- WHAT TO WORK ON: Beneath this line is the data. Output exactly the lines from the line with "Apache License 2.0 (182, 581)" to the line with "Подписаться на новости (46, 2448)", both ends included, and nothing more.

= = = = = = =

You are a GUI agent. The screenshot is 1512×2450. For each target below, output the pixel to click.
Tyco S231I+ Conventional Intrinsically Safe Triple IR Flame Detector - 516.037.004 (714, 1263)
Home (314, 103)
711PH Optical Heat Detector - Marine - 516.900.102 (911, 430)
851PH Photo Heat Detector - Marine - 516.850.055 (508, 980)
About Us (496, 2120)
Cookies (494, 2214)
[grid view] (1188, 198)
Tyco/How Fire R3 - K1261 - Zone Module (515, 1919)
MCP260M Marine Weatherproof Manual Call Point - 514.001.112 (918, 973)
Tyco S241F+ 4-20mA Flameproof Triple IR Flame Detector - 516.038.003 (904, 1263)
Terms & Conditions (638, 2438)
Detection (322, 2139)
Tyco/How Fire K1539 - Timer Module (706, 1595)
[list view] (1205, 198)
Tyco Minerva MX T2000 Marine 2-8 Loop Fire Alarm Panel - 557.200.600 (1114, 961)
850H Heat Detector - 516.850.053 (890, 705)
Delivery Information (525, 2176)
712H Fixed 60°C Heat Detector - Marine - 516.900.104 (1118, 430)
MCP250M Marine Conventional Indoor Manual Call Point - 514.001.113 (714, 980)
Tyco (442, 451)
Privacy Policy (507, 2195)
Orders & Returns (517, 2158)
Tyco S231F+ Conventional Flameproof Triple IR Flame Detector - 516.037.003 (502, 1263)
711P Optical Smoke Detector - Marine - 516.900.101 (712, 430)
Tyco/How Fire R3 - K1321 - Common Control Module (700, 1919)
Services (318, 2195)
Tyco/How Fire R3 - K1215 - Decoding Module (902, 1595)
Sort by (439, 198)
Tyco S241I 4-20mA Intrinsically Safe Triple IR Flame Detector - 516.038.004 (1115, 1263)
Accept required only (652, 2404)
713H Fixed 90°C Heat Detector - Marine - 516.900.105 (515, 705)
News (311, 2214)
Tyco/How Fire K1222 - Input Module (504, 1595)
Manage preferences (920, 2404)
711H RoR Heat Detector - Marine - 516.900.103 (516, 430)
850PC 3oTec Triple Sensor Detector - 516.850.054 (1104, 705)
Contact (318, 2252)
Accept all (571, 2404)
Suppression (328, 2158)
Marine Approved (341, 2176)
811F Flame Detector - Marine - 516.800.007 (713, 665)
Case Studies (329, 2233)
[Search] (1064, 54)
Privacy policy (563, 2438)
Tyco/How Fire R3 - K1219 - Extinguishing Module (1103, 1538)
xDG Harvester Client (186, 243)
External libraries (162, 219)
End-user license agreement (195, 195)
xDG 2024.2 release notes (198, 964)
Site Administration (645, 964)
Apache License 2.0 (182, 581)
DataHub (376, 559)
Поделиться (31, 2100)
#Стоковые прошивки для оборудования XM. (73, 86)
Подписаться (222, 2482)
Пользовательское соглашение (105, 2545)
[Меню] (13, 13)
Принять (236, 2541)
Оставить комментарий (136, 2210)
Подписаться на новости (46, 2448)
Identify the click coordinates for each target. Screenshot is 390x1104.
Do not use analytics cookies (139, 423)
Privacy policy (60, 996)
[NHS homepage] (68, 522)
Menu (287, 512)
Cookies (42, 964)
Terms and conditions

= = = = = = =

- TASK OUTPUT:
Apache License 2.0 (182, 581)
DataHub (376, 559)
Поделиться (31, 2100)
#Стоковые прошивки для оборудования XM. (73, 86)
Подписаться (222, 2482)
Пользовательское соглашение (105, 2545)
[Меню] (13, 13)
Принять (236, 2541)
Оставить комментарий (136, 2210)
Подписаться на новости (46, 2448)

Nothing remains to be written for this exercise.